Supplied material —
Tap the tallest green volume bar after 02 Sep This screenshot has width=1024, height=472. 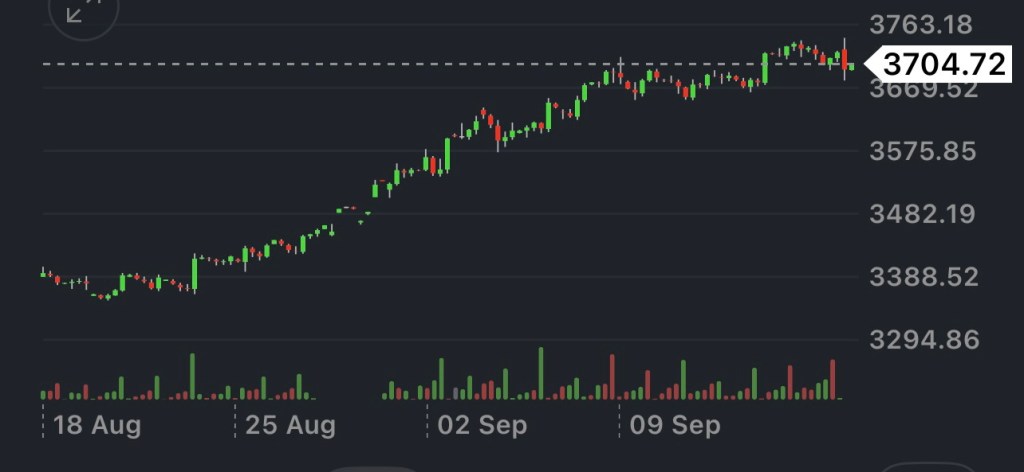click(541, 374)
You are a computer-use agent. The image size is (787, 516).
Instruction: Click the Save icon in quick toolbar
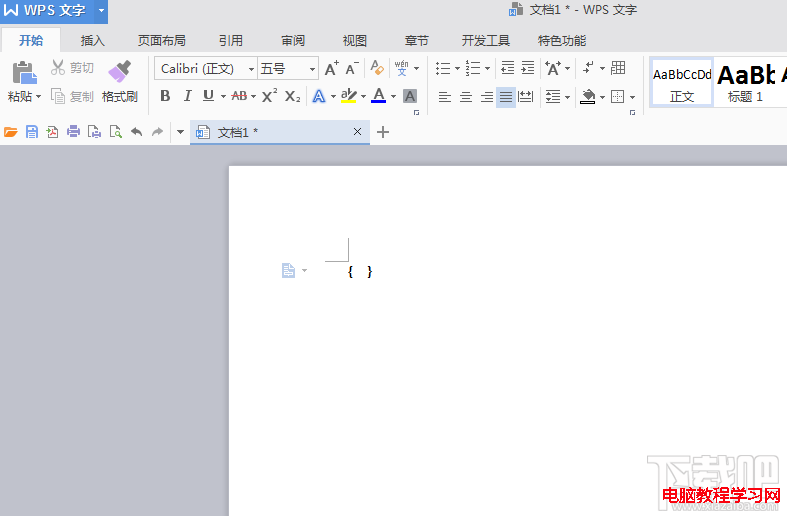31,132
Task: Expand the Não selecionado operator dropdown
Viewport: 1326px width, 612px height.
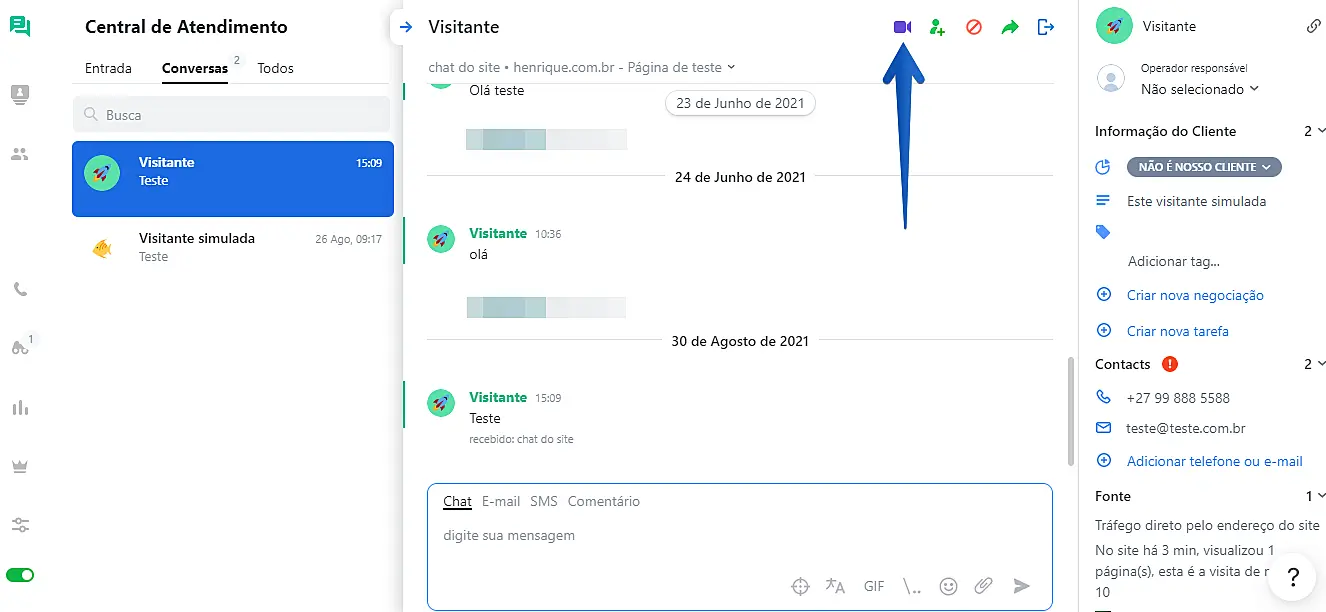Action: (x=1199, y=89)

What is needed —
The required output is the span of lines from the line with "Task: Expand the" through the final line of the listing above, reproduced exactly, minus the pictures.

Solution —
Task: Expand the Não selecionado operator dropdown
Viewport: 1326px width, 612px height.
Action: (x=1199, y=89)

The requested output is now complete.